On June 16, 2016, the Office of Inspector General (OIG), Department of Health and Human Services, issued a report on the Centers for Medicare & Medicaid Services’ (CMS) oversight of provider-based facilities.  In the report, the OIG concluded that although CMS is taking steps to improve its oversight, vulnerabilities nevertheless remain.

As part of its Bipartisan Budget Act of 2015, Congress had eliminated provider-based status for new off-campus outpatient departments of a provider. The Centers for Medicare & Medicaid Services’ (CMS) provider-based rules currently allow a hospital or health system to treat certain off-campus facilities as part of the hospital or health system for purposes of reimbursement. In general, CMS reimburses provider-based facilities at a higher rate than freestanding facilities. Under the Bipartisan Budget Act of 2015, provider-based status will no longer be available for items and services provided in an off-campus outpatient department of a hospital on or after January 1, 2017; with one important caveat — off-campus outpatient departments that were billing as provider based prior to November 2, 2015, as well as services provided in a dedicated emergency department, are excluded from this new limitation.

The OIG Report noted that CMS will be able to more easily track the frequency, type, and cost of provider-based services using the new place-of-service code (code 19) in physician billing and a two-digit modifier in hospital billing to signify off-campus provider based facilities.

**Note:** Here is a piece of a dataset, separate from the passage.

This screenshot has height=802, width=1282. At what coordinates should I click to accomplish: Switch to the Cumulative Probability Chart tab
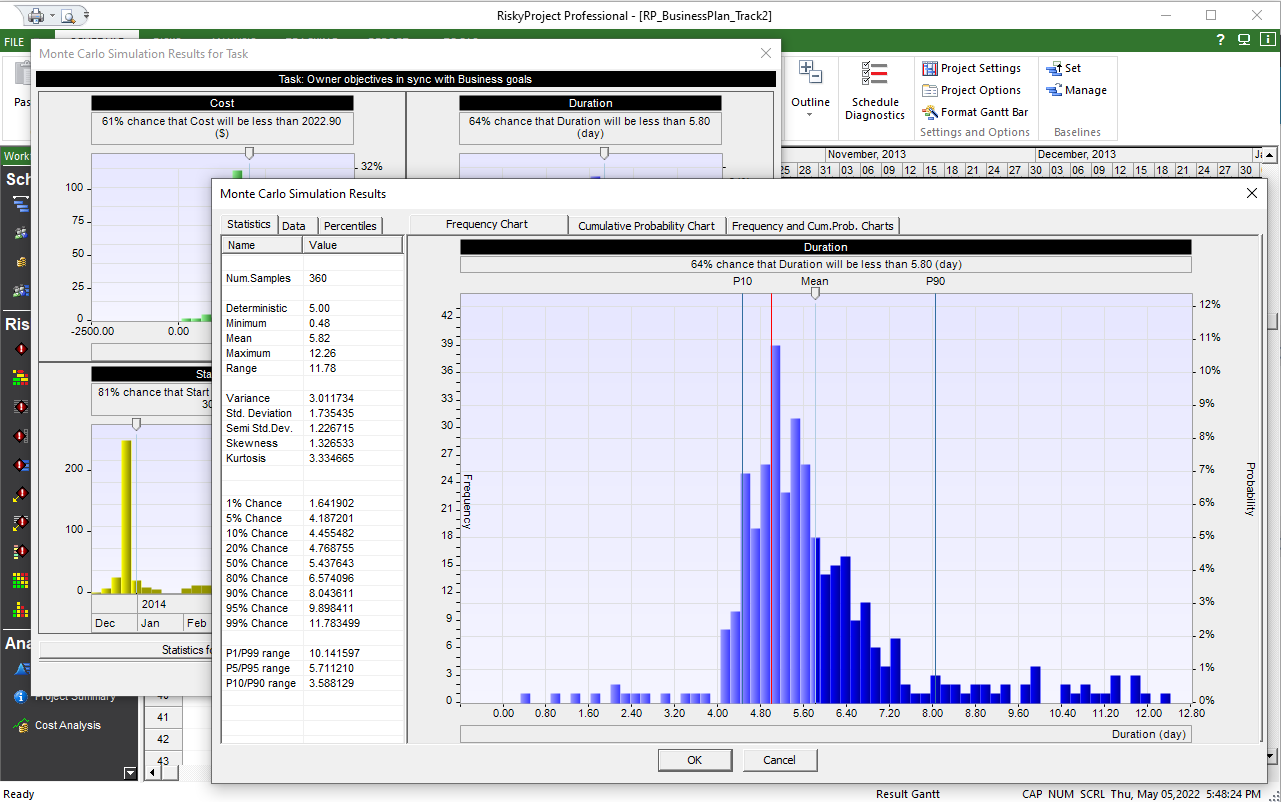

However, the OIG identified vulnerabilities, including:

  • CMS will not be able to use the place-of-service codes and modifiers to distinguish on-campus provider-based facilities from outpatient hospital departments;
  • Medicare has a voluntary process for hospitals to attest to whether they meet provider-based status, but nearly three quarters of all hospitals reviewed had not voluntarily attested for all of their provider-based off-campus facilities that did not meet at least one requirement;
  • CMS reported challenges in obtaining documentation from hospitals and CMS regional offices and MACs reported unclear guidance from CMS regarding the necessary documentation.
  • CMS did not provide OIG with evidence to support the contention that provider-based billing delivers benefits that justify the additional costs.

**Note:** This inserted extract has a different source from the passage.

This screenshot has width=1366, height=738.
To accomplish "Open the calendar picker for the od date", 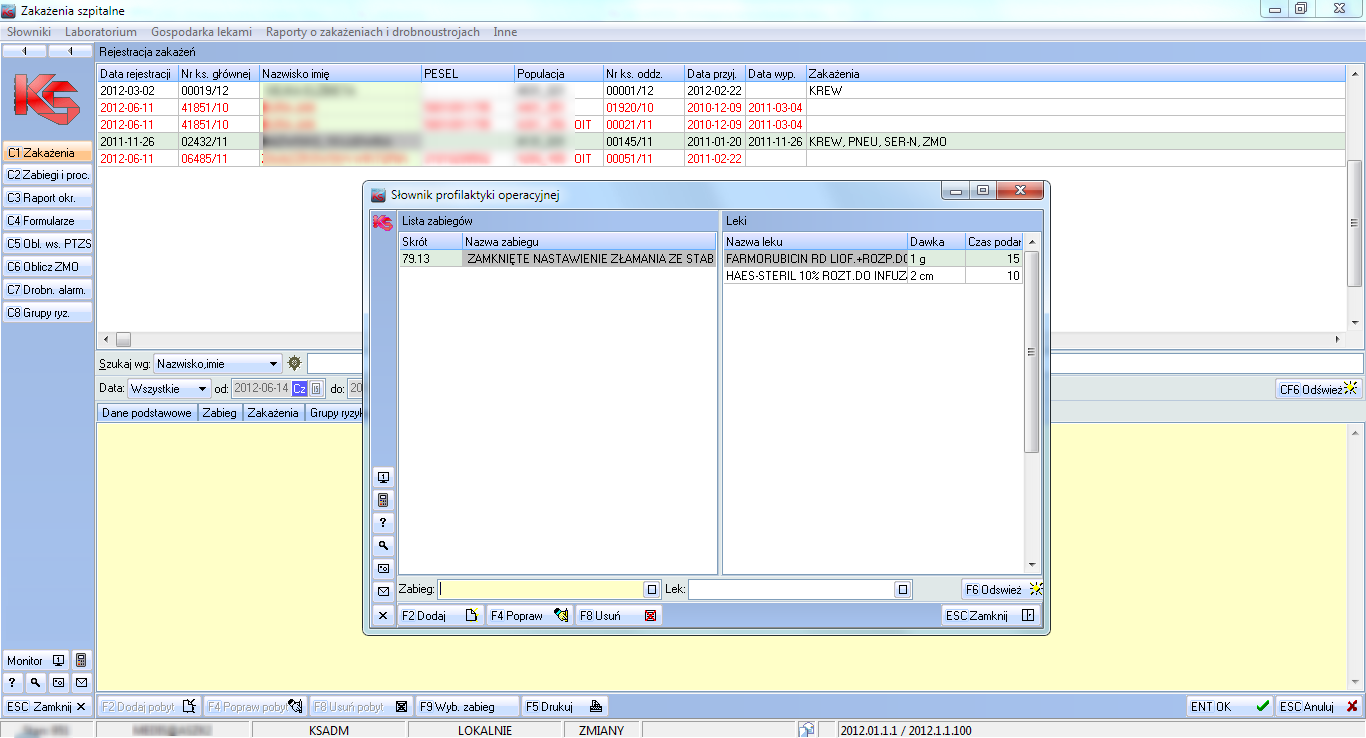I will pos(316,389).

The OIG concluded that it would continue to recommend (as it has since 1999) that CMS either eliminate the provider-based designation or equalize payments for physician services provided in different setting.  Short of that, the OIG recommended that CMS:

  • Implement systems and methods to monitor billing by all provider-based facilities;
  • Require hospitals to submit attestations for all their provider-based facilities;
  • Ensure that regional offices and MACs apply provider-based requirements appropriately when conducting attestation reviews; and
  • Take appropriate action against hospitals and their off-campus provider-based facilities, including the recovery of overpayments and ensuring that they do not receive higher payment until non-compliance is corrected.